Cumberbatch casts a dark and swooning spell in Campion's latest, headed for Netflix and theaters this fall.

The Power of the Dog

“The Power of the Dog”


Jane Campion’s first film since 2009’s John Keats portrait “Bright Star” is a similarly moody study of masculinity, albeit one supplanting a Montana cattle ranch for early 1800s London. The Oscar-winning New Zealand filmmaker (“The Piano”) crafts an ice-blooded, prickly Western — starring Benedict Cumberbatch, Kirsten Dunst, Jesse Plemmons, and Kodi Smit-McPhee — about love, repression, and, well, power as the title indeed implies. There’s also Jonny Greenwood’s soothing (i.e. deeply unnerving) string-and-guitar score to massage things along as this quartet comes operatically undone at the hands of a terrifying Cumberbatch. Watch the new trailer for the film below.

Here’s Netflix’s official synopsis:

Severe, pale-eyed, handsome, Phil Burbank is brutally beguiling. All of Phil’s romance, power and fragility is trapped in the past and in the land: He can castrate a bull calf with two swift slashes of his knife; he swims naked in the river, smearing his body with mud. He is a cowboy as raw as his hides.

The year is 1925. The Burbank brothers are wealthy ranchers in Montana. At the Red Mill restaurant on their way to market, the brothers meet Rose, the widowed proprietress, and her impressionable son Peter. Phil behaves so cruelly he drives them both to tears, reveling in their hurt and rousing his fellow cowhands to laughter – all except his brother George, who comforts Rose then returns to marry her.

As Phil swings between fury and cunning, his taunting of Rose takes an eerie form – he hovers at the edges of her vision, whistling a tune she can no longer play. His mockery of her son is more overt, amplified by the cheering of Phil’s cowhand disciples. Then Phil appears to take the boy under his wing. Is this latest gesture a softening that leaves Phil exposed, or a plot twisting further into menace?

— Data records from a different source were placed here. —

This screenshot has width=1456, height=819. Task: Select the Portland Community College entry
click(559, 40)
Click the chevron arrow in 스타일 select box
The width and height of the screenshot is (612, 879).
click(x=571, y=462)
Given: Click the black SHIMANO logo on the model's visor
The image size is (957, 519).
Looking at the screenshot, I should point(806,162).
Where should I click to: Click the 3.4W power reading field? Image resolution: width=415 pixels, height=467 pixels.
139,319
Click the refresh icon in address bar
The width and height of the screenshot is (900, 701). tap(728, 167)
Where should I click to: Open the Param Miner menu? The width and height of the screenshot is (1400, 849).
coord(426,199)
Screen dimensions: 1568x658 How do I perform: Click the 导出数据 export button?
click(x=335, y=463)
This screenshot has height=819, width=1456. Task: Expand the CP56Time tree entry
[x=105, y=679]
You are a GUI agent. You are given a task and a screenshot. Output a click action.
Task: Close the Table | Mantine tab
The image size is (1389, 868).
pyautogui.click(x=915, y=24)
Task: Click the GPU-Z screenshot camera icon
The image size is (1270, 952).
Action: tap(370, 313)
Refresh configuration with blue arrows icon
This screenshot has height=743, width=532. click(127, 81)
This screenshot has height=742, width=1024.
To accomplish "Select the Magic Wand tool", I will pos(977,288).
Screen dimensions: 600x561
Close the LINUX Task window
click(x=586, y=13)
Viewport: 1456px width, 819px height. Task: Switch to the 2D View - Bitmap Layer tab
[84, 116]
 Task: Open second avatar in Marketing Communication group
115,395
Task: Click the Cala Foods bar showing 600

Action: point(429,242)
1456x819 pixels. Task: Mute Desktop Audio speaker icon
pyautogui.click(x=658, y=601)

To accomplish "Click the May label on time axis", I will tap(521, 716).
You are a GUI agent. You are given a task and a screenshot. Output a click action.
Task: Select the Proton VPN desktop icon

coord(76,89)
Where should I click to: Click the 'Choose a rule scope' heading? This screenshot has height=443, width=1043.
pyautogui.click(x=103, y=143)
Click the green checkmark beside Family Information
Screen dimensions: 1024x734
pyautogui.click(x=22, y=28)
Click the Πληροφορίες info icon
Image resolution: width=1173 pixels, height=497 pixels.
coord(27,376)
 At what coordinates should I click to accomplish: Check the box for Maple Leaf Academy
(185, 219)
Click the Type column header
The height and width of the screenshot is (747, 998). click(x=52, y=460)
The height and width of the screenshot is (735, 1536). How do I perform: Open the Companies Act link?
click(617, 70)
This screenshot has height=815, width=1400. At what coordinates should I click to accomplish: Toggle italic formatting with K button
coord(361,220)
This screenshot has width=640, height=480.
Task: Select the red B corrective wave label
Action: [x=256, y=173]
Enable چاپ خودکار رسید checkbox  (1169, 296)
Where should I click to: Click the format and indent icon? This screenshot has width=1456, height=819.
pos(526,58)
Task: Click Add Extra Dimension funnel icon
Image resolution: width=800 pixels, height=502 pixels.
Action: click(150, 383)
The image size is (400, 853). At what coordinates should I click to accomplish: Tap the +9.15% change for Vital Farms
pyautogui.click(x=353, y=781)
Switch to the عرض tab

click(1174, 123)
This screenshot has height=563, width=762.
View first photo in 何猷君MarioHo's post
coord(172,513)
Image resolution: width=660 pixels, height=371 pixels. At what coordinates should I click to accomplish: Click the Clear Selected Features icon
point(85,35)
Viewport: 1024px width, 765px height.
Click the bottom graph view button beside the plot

This cinematic act of knife-twisting is based on a creepy 1967 novel by Thomas Savage, which is regarded in literary circles and hailed by the likes of Annie Proulx (“Brokeback Mountain”) as something of a lost classic. The story had been floating around Hollywood for years, with even Paul Newman at one point flirting with the idea of taking on tortured rancher Phil Burbank (Cumberbatch).

“It’s a ranch story,” said Campion, who along with her producers secured rights to the novel, in an interview with IndieWire. “Nobody’s got a gun. It’s just on the end of that mythology when the cowhands are working there because they love cowboys of old and they are getting their clothes from the mail orders and dressing as cowboys as a kind of quoting of cowboys.”

The cast also includes Thomasin McKenzie, Frances Conroy, Keith Carradine, Peter Carroll, and Adam Beach. The film releases in theaters on November 17 before hitting the Netflix streaming platform December 1.